The hubby quit smoking two weeks ago. He planned to be done with the cigarettes once the current carton was finished, but he got sick and thought, what the hell? I’ve already gone two days, might as well do it now. I’m really happy for him; he’s done a fantastic job. I must admit, it’s a strange and new dynamic: we apparently spent a lot of our alone time together smoking, which I did not realize until he quit. We’re staying in bed later each morning because we no longer rush to make coffee and have a few smokes before the toddler gets up. Instead, we’ve taken to working out a few days a week. At night, we always stepped outside for one or two after the toddler went to bed. Now, I don’t even go…unless I’m having a drink, that is.

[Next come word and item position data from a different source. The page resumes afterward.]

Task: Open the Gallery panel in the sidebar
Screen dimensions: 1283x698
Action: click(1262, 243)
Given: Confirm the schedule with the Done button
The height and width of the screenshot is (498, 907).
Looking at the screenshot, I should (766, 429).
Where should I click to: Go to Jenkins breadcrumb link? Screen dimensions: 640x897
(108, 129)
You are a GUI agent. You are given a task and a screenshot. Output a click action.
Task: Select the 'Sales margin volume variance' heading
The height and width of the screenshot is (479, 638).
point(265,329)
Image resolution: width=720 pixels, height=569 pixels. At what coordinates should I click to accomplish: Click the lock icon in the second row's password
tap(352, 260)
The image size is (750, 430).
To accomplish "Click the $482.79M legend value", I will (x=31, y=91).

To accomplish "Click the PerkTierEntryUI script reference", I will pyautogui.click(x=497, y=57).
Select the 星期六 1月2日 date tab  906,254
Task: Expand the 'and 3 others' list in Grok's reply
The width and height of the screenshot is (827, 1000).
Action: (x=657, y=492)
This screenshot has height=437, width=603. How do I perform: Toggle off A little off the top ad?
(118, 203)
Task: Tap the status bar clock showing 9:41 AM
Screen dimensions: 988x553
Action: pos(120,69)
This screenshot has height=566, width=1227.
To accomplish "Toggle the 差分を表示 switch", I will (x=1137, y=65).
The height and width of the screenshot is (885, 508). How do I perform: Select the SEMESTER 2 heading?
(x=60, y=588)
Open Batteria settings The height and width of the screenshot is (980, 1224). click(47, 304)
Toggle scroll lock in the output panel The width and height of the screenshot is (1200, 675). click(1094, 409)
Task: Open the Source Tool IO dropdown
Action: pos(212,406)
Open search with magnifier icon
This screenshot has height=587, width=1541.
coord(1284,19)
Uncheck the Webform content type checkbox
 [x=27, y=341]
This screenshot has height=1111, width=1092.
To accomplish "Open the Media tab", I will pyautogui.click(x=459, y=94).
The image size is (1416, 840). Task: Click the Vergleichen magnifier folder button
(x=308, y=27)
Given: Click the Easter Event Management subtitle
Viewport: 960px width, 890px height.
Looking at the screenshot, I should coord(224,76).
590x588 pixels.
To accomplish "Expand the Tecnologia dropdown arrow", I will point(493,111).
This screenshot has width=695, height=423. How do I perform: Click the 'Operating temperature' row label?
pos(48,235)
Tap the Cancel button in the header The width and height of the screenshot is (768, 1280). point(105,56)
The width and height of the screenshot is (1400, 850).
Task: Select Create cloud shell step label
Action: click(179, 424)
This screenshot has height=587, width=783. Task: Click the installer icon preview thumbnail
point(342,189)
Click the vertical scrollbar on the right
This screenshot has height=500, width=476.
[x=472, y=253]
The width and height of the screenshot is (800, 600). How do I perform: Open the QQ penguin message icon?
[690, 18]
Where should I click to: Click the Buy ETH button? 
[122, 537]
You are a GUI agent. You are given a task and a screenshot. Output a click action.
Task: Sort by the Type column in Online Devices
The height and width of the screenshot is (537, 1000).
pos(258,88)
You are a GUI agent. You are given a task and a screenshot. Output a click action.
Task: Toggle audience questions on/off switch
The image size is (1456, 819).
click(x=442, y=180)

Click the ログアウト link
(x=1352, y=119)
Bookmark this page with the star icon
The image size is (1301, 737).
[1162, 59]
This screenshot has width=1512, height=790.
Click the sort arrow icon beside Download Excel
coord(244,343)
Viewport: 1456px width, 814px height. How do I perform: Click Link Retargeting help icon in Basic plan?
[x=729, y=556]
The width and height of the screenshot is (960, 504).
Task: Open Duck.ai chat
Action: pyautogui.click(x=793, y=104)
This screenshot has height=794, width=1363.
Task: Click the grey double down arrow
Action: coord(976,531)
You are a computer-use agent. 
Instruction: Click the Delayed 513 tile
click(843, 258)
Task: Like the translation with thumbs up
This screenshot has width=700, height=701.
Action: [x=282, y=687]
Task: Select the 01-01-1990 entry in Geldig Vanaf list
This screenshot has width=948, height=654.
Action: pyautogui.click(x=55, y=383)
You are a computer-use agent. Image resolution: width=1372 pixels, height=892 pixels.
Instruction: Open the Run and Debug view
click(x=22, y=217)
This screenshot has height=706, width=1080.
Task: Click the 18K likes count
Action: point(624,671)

When he stopped smoking, there were 6 packs left in the aforementioned carton. As of yesterday, there were still 2. In two weeks, I have smoked less than 4 packs, and that’s with a friend coming in town last weekend and helping me out. As the hubby predicted, I smoke less now. Bear in mind he smoked around a pack per day, whereas I might have 5-6 total…unless I’m having a drink, that is. With the toddler, I simply don’t have the time or opportunity to smoke the way I used to. She’s always in the car with me, so that scenario is null and void. During the day, I’m working, and if I want one, it just seems wrong to step outside while she’s in the house playing alone so Mommy can have a cigarette.
That said, I have no plans to quit smoking. I just don’t see me ever stopping altogether. I will always enjoy one with coffee, and let’s be honest, booze and cigarettes go together like cheese and french fries. The hubby assures me he will not become one of those asshole former smokers who bag on people who still blissfully enjoy a habit they chose to stop. I believe him.